*Work request*. Looking at the listing below, retype exactly the lines starting at the one containing "You are a computer-use agent. The image size is (1200, 621)." and ending at the one containing "At what coordinates", both included, and nothing else.

BEGIN Entries shown

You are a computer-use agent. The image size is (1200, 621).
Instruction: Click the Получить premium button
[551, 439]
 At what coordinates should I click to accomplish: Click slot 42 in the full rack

END Entries shown
BEGIN Entries shown

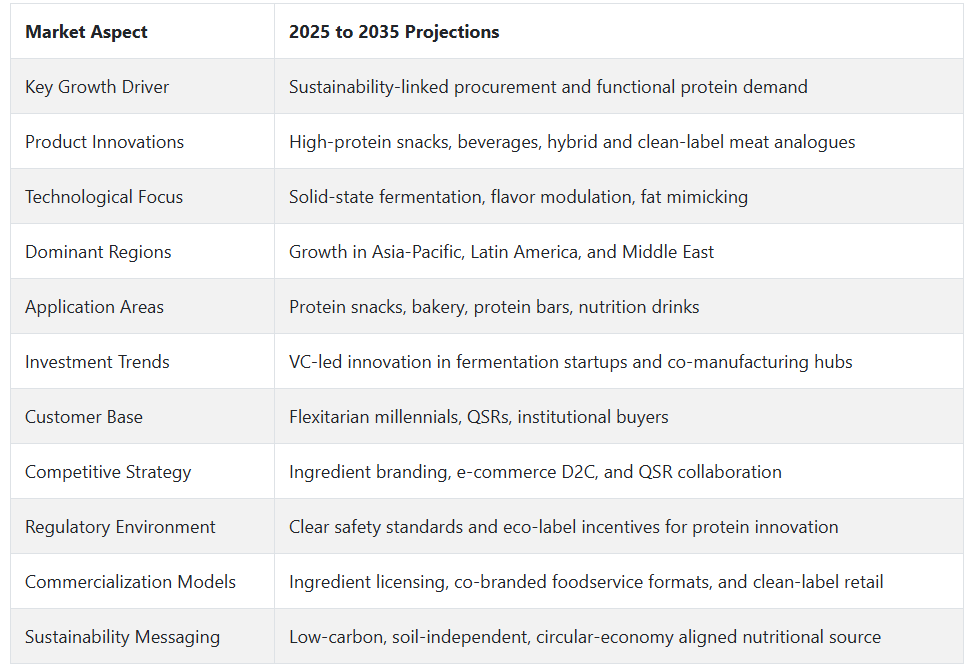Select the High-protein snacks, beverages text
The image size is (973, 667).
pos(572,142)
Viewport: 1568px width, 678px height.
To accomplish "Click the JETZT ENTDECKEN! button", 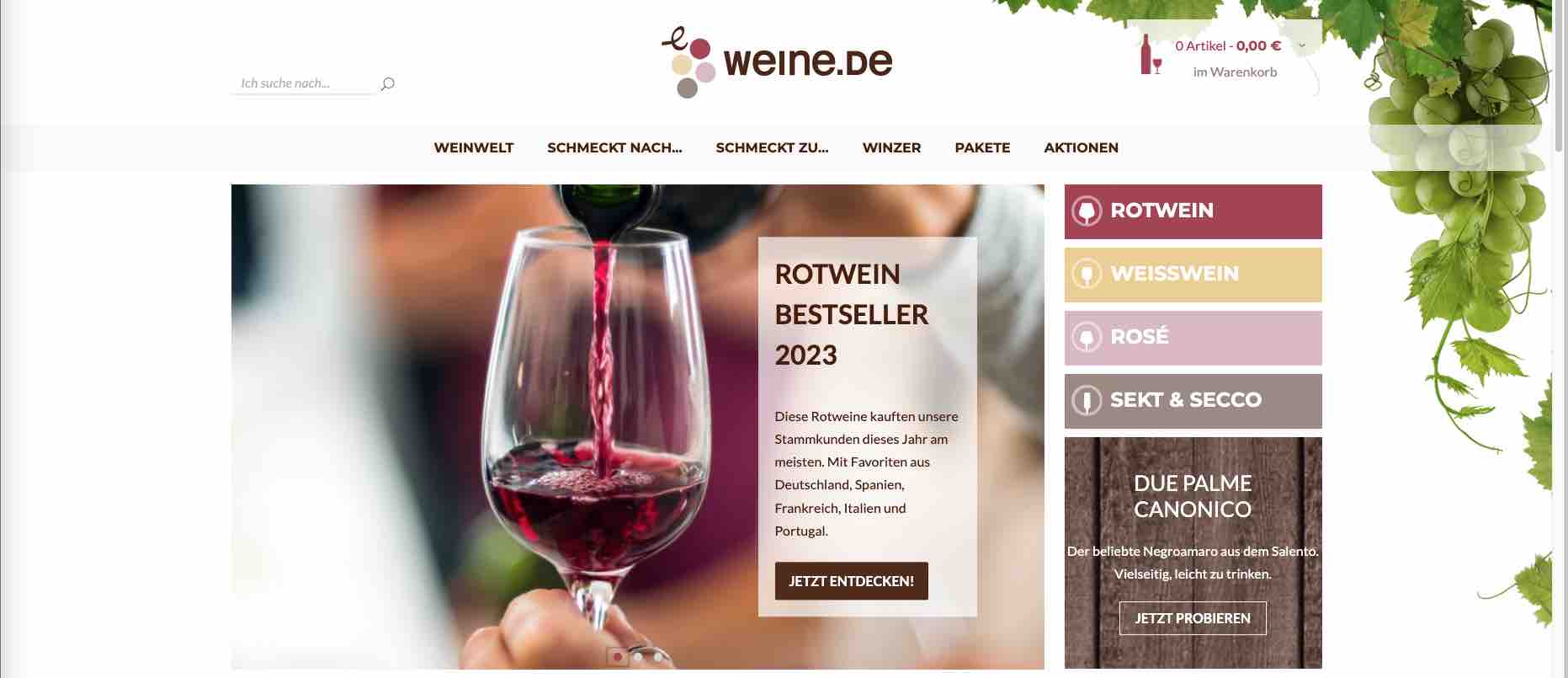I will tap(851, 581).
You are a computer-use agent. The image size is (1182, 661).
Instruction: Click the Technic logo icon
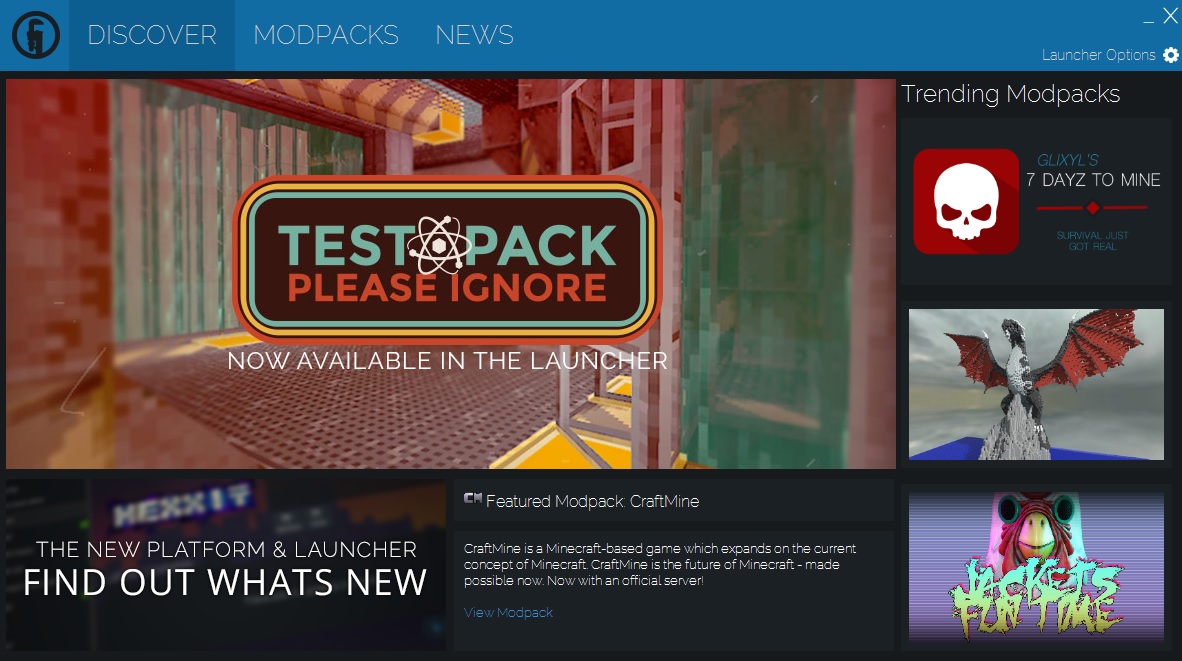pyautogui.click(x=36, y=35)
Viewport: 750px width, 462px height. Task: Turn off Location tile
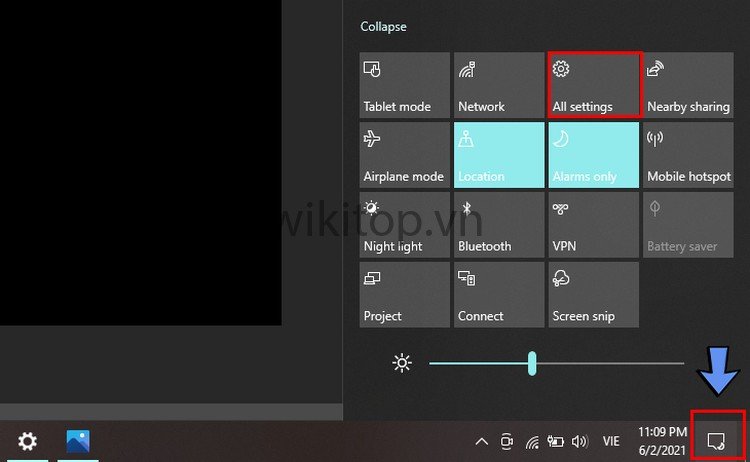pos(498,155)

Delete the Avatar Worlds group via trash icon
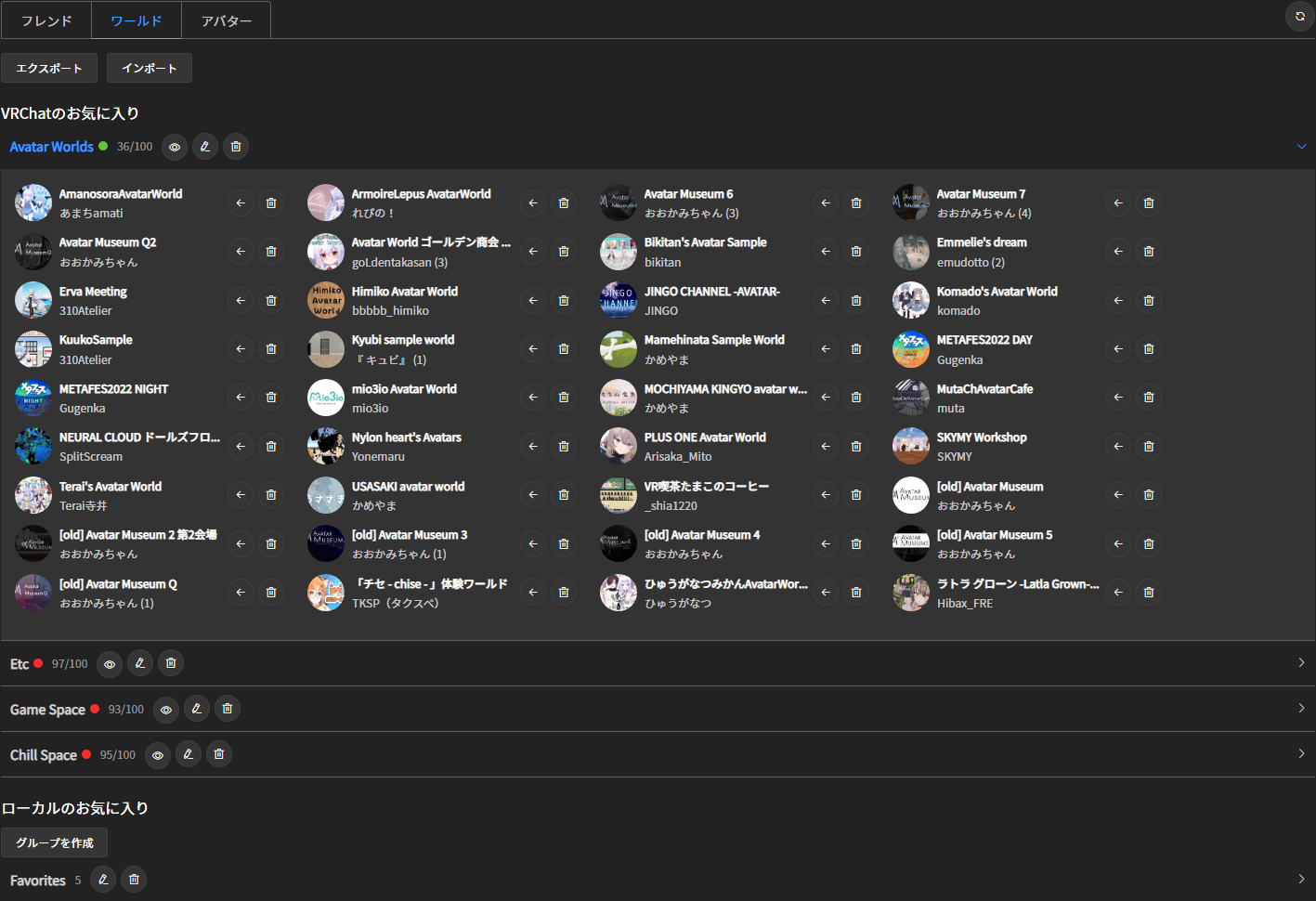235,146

END Entries shown

*Task result*.
You are a computer-use agent. The image size is (1200, 621).
Instruction: Click the Получить premium button
[551, 439]
 At what coordinates should I click to accomplish: Click slot 42 in the full rack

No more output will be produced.